> PROBLEM STATEMENT
Only lines that contain the string "screenshot" should be returned from the material below.

> DATA PROVIDED
• • • • • • •

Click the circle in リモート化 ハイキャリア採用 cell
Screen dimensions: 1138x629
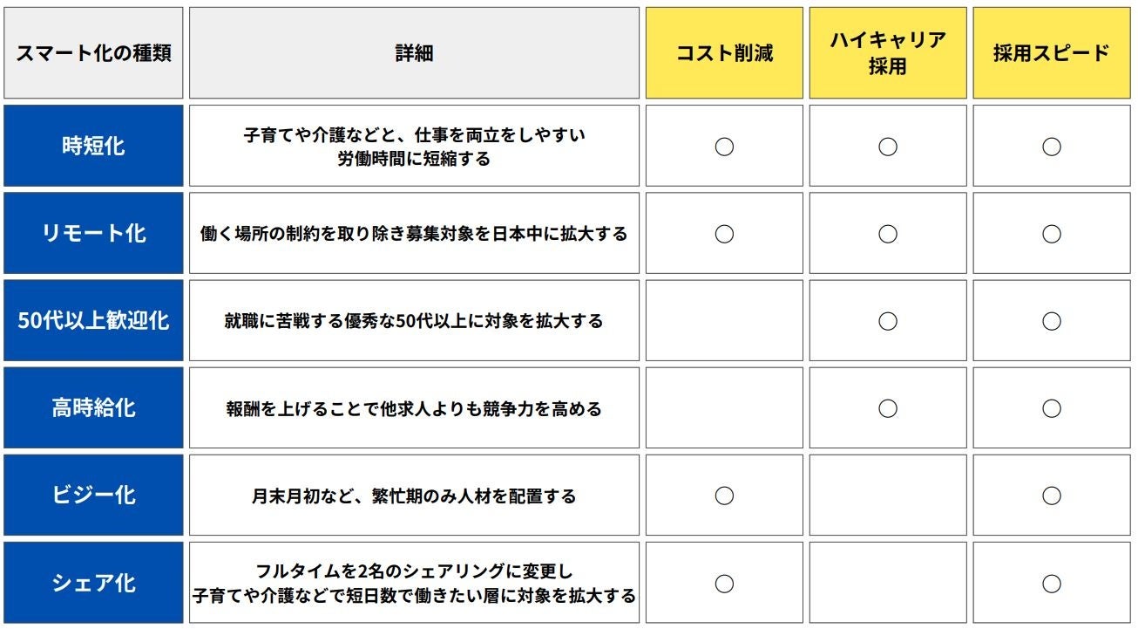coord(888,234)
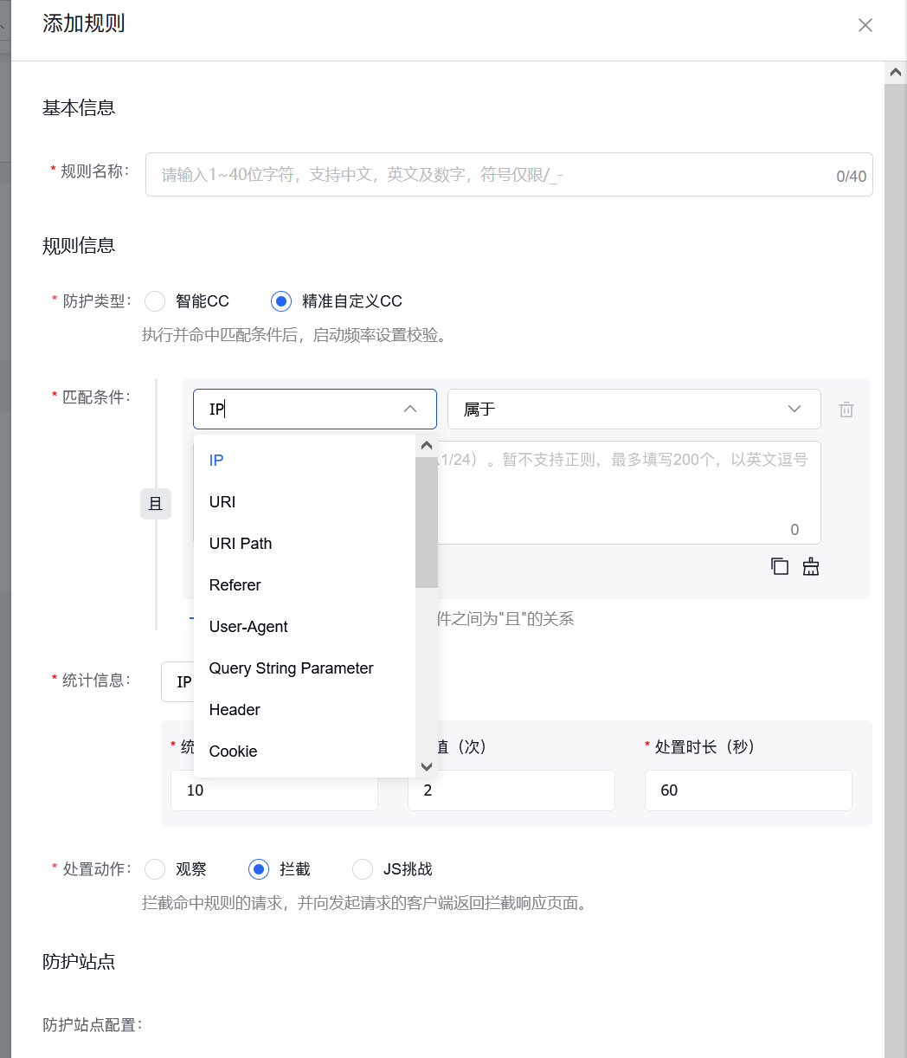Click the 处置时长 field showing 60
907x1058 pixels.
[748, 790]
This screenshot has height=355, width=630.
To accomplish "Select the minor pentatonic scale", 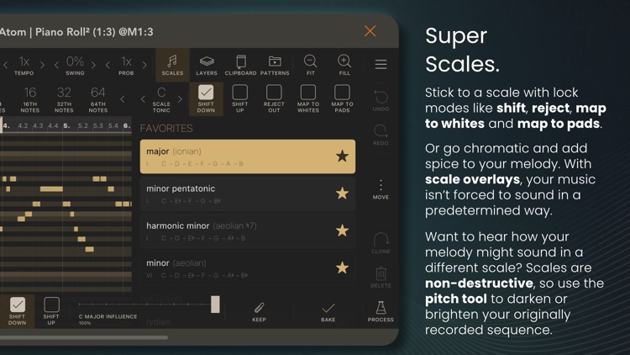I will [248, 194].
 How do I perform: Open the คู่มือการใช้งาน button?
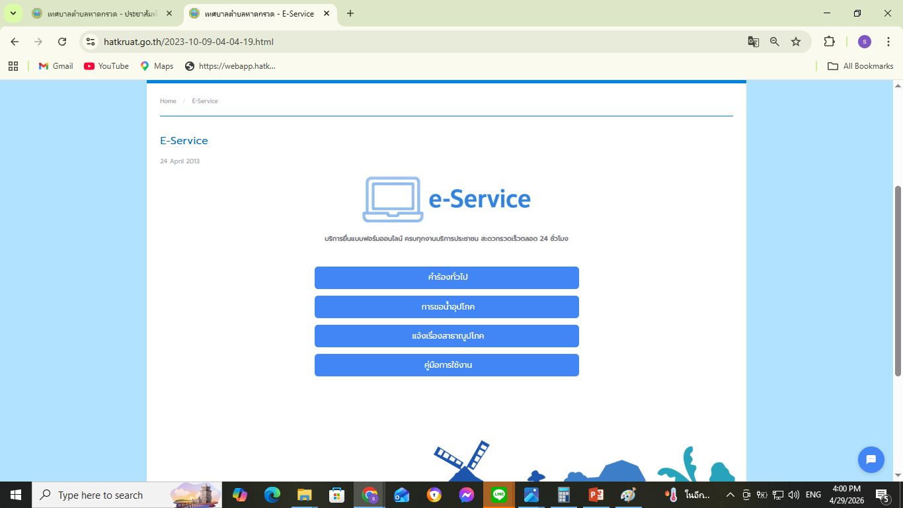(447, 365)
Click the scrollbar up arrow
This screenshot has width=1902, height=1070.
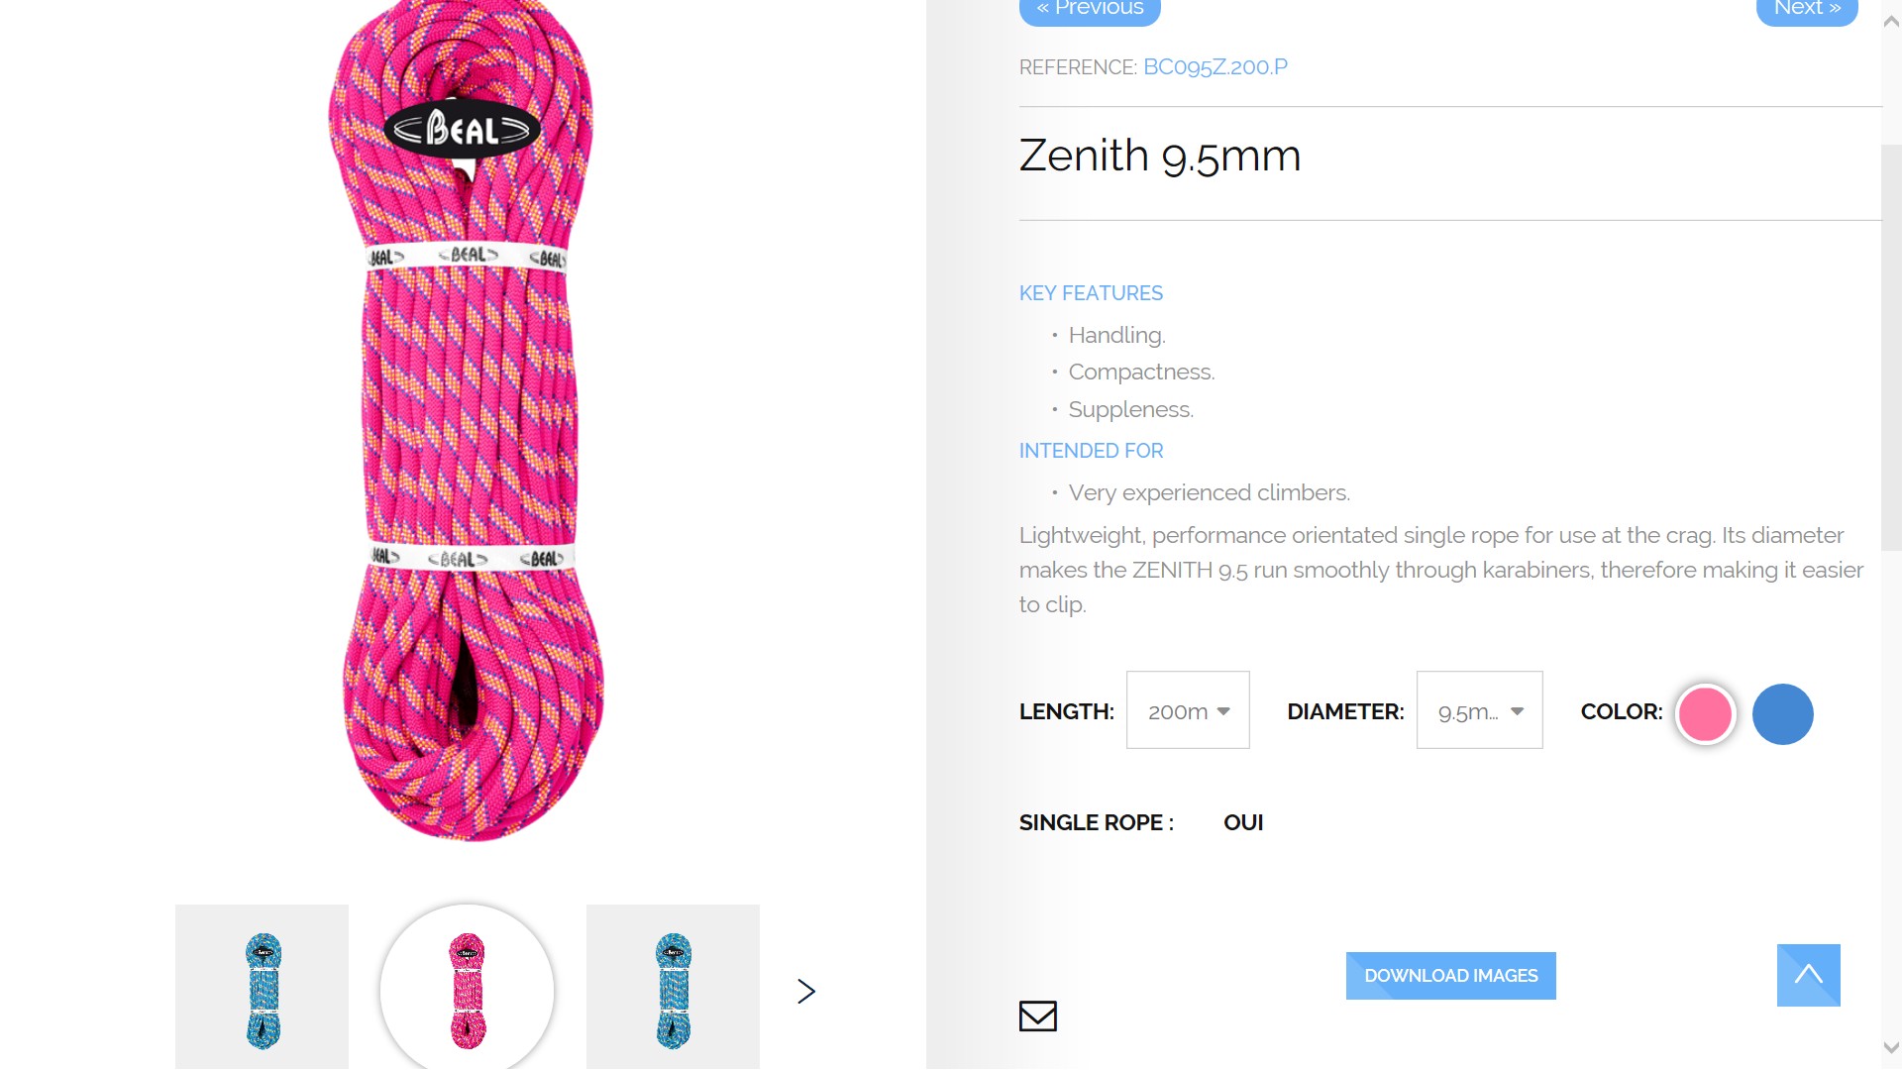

• • • • • • •

> RESULT
This screenshot has height=355, width=630.
This screenshot has width=1902, height=1070.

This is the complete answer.